Google is seeking a Staff Research Engineer with expertise in Applied Machine Learning (ML) to join our Applied ML team in London. In this role, you will be at the forefront of developing cutting-edge ML technologies, translating emerging research into practical, scalable solutions that can impact Google’s global user base. You’ll collaborate with top-tier researchers and engineers from Google Research and DeepMind to drive innovation and implement transformative ML solutions across various Google products.This is an excellent opportunity for a highly skilled engineer or researcher to build and lead a team, design innovative ML systems, and directly contribute to the future of AI at Google. Your work will shape the future of machine learning, from natural language processing (NLP) to computer vision and generative AI, impacting millions of users and businesses worldwide.

Responsibilities

  • Build and lead a new team of ML engineers and researchers based in London, fostering a positive, inclusive, and high-performing team culture.
  • Collaborate with Google Research and DeepMind to identify key research areas and translate emerging ML research into impactful, production-ready solutions across Google products.
  • Conduct applied research in areas such as parameter-efficient tuning, multimodal modeling, media generation, Large Language Models (LLMs), and recommender systems.
  • Develop, evaluate, and scale ML models for critical pilot projects, ensuring they meet production standards and are ready for large-scale deployment.
  • Develop a strategic roadmap for the applied ML team, driving the adoption of new technologies and frameworks across Google products and services.
  • Work closely with product teams to understand business needs and deliver innovative solutions, advancing ML capabilities at the intersection of research and production.

Minimum Qualifications

  • Bachelor's degree in a technical field, or equivalent practical experience.
  • 8+ years of experience in software development and working with data structures/algorithms.
  • 5+ years of experience building and architecting large-scale, production-quality ML systems.
  • 5+ years of experience in distributed development and large-scale data processing.
  • Proficiency in C++ or Python.
  • Strong foundation in ML fundamentals, including supervised, unsupervised, and reinforcement learning.
  • Experience with natural language processing (NLP), computer vision, and generative AI techniques.

Preferred Qualifications

  • Experience with generative models (e.g., diffusion models, GANs, transformers) for different media formats (text, image, video, audio), including prompt engineering, fine-tuning, and evaluation.
  • Familiarity with reinforcement learning (RL) algorithms and frameworks (e.g., policy gradient methods, Q-learning, actor-critic architectures).
  • Proven ability to lead and build high-performing research or engineering teams, fostering a positive, inclusive culture.
  • A track record of publications in ML/AI conferences or journals, showcasing a strong research background and ability to communicate complex technical concepts effectively.
  • Experience with agent-based architectures, tool use, and techniques for evaluating and optimizing agent behavior.
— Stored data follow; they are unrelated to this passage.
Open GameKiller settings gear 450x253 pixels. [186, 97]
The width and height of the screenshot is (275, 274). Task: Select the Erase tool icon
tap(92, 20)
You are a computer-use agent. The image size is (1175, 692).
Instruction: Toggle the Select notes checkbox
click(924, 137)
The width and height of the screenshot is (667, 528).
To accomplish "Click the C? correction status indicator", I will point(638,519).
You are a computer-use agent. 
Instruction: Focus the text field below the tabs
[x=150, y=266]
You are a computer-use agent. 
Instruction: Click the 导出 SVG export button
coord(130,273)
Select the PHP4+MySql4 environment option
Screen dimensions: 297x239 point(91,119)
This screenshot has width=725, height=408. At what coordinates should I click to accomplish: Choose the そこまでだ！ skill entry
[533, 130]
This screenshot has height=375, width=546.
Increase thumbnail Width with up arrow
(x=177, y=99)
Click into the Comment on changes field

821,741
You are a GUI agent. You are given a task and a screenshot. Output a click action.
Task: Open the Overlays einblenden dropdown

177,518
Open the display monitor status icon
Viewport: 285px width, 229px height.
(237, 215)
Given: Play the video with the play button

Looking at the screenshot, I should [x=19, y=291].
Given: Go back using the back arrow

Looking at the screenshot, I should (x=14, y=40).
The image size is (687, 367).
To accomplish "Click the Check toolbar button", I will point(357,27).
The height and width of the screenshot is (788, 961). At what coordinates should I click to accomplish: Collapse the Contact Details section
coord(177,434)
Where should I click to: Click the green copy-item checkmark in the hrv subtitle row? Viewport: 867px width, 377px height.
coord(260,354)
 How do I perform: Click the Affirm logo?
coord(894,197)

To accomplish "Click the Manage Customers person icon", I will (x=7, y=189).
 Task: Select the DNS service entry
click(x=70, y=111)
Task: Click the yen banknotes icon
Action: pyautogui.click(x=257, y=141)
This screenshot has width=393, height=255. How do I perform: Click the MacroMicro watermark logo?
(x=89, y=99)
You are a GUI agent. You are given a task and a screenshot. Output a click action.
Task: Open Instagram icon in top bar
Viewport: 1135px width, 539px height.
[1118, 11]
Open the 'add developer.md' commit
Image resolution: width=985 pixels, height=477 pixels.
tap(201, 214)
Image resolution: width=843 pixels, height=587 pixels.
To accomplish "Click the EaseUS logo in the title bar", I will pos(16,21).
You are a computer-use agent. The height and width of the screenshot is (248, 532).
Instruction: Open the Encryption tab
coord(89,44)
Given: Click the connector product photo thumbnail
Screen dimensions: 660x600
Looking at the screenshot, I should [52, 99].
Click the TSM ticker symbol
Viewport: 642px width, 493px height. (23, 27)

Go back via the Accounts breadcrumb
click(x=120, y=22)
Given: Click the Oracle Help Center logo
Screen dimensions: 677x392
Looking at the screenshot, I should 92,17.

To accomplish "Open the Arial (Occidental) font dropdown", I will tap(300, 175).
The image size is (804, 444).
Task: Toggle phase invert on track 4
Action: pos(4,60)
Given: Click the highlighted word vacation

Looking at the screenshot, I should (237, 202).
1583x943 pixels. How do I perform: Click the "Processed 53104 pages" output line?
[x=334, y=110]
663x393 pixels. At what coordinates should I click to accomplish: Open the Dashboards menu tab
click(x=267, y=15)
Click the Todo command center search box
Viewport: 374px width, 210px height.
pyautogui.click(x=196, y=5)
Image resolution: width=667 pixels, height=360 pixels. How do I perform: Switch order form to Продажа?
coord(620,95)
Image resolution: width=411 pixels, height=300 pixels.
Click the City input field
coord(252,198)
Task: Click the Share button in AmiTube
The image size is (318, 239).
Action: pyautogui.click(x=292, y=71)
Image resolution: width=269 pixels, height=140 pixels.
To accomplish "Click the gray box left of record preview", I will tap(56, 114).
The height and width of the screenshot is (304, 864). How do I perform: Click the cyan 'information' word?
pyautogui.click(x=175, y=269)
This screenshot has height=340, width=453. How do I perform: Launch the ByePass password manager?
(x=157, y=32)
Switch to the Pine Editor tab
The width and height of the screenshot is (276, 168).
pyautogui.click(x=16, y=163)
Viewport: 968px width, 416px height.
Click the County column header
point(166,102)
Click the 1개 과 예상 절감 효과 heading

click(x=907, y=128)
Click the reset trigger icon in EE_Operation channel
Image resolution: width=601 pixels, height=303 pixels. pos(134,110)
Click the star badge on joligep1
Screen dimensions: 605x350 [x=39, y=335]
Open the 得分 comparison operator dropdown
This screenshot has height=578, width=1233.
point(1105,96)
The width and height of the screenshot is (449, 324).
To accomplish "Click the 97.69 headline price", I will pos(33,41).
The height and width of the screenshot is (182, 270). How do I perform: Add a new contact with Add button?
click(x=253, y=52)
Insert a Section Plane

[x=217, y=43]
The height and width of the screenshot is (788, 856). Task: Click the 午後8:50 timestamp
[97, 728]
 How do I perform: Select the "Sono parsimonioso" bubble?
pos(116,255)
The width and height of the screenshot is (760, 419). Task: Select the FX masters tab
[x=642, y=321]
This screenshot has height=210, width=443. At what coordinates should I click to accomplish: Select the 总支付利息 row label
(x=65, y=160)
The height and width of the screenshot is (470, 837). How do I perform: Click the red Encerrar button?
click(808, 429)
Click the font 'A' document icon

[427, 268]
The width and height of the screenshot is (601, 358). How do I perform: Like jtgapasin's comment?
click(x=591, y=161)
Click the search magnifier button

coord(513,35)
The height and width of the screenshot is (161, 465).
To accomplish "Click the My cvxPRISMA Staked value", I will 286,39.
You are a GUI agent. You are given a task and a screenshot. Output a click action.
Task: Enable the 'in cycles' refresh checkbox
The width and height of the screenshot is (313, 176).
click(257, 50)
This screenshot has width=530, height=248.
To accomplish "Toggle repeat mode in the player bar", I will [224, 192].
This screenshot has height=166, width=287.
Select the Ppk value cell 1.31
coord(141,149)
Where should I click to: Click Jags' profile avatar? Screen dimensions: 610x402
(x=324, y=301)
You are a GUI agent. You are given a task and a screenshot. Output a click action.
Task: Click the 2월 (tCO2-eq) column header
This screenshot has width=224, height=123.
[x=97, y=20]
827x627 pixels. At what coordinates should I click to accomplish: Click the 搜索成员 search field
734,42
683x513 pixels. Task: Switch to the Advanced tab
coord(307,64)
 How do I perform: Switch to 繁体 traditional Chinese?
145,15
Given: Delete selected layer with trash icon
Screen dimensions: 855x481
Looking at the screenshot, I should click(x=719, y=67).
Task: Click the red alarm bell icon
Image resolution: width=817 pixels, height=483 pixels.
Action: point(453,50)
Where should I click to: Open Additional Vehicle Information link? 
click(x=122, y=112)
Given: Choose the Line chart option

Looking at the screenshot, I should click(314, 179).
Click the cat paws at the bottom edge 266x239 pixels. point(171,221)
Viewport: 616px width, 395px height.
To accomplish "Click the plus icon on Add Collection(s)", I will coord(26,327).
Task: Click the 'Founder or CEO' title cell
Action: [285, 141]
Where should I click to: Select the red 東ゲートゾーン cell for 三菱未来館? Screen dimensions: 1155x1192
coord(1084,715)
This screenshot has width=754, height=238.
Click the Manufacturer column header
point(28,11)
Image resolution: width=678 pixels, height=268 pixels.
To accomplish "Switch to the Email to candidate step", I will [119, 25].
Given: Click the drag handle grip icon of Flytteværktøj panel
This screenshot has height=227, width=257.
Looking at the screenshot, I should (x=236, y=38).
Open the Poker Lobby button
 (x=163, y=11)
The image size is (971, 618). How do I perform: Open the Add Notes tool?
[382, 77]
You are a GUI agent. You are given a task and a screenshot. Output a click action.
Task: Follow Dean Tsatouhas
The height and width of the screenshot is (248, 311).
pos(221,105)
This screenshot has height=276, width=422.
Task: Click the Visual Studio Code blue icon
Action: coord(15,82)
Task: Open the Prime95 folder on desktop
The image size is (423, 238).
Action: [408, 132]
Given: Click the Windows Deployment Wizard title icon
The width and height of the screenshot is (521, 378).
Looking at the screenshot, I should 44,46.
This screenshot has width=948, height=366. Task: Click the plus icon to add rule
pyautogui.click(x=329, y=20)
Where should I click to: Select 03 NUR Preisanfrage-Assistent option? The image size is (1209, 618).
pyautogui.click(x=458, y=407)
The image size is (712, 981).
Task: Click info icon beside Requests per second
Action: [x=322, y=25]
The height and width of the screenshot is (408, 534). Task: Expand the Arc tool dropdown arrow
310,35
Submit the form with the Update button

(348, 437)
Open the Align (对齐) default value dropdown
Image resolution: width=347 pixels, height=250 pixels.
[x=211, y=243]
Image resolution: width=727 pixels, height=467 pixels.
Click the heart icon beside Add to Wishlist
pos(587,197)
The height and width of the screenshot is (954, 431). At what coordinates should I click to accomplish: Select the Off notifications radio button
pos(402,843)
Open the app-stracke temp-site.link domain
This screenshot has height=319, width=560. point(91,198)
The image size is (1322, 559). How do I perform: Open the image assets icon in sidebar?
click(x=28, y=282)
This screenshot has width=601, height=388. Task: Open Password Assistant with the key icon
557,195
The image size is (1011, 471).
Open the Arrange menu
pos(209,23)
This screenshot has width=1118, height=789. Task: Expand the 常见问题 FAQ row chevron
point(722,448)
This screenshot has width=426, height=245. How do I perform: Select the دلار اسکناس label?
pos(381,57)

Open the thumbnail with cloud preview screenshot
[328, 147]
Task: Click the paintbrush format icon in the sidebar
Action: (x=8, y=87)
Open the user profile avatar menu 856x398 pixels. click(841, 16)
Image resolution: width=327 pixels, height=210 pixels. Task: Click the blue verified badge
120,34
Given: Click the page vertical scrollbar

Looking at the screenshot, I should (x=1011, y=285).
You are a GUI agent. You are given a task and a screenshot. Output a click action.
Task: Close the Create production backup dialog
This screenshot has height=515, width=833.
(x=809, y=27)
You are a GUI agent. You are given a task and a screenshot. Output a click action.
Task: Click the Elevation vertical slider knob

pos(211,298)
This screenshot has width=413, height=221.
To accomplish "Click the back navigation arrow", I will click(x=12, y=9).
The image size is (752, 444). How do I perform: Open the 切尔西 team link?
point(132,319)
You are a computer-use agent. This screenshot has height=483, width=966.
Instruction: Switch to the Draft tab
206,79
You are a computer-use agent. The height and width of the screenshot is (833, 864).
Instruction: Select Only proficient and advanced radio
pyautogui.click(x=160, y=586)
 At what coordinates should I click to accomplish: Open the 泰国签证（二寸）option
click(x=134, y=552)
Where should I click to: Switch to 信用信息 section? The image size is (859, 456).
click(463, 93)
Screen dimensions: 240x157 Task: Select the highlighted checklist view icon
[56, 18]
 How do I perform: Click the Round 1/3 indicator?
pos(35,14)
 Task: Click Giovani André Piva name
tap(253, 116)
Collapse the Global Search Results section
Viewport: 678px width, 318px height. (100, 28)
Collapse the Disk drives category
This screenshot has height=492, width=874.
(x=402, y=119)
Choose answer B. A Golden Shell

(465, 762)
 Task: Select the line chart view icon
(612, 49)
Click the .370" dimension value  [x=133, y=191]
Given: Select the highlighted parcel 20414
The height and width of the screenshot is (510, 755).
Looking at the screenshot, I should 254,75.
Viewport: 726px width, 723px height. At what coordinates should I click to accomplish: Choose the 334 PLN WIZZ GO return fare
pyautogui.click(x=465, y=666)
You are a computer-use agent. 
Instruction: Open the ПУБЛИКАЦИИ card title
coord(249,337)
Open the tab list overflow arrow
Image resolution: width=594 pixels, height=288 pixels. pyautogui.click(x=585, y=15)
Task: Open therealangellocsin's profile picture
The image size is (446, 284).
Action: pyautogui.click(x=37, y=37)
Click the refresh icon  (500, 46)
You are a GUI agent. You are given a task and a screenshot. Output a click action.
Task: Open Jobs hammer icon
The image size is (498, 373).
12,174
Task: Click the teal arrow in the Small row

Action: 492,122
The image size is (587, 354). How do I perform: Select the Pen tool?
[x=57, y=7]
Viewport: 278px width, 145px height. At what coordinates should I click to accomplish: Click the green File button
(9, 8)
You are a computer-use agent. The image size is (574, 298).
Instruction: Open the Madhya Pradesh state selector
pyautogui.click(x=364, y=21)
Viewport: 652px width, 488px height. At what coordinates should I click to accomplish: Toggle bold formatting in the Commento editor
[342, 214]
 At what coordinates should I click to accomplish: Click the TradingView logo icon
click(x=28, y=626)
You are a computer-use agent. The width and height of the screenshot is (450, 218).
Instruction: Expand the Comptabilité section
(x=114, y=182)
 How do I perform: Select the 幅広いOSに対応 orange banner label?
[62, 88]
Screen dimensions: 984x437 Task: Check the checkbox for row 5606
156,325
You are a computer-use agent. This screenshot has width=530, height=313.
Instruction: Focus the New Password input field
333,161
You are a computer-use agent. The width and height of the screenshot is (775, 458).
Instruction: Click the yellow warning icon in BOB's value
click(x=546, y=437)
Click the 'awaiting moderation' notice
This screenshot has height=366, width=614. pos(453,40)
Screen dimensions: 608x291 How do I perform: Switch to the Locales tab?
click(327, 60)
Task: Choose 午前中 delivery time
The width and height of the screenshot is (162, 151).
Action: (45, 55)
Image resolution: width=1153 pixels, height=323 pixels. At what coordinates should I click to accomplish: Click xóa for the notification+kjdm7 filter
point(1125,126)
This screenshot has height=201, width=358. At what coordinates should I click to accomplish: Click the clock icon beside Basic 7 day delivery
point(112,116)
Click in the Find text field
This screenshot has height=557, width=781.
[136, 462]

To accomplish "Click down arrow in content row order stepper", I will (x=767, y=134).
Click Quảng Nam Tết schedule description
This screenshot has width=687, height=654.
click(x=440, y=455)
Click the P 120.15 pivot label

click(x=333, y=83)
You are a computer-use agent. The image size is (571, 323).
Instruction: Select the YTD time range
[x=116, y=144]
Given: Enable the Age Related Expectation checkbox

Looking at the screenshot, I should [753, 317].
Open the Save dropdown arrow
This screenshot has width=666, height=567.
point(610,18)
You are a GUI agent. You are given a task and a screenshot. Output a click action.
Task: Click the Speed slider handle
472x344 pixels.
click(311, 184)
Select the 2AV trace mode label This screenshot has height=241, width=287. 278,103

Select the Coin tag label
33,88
About Google and the Applied ML Team. Google’s software engineers and researchers work on the next-generation technologies that change how billions of users interact with information. The Domain Applied ML team is a crucial part of the Core ML organization, driving the adoption of advanced AI technologies across various Google products. By leveraging the latest research, the team develops efficient ML solutions in domains like multimodal modeling, LLMs, media generation, and more.

Why Google?
Google is proud to be an equal opportunity employer, welcoming applicants regardless of race, gender identity, sexual orientation, disability, or veteran status. We also offer reasonable accommodations for applicants with disabilities during the application process.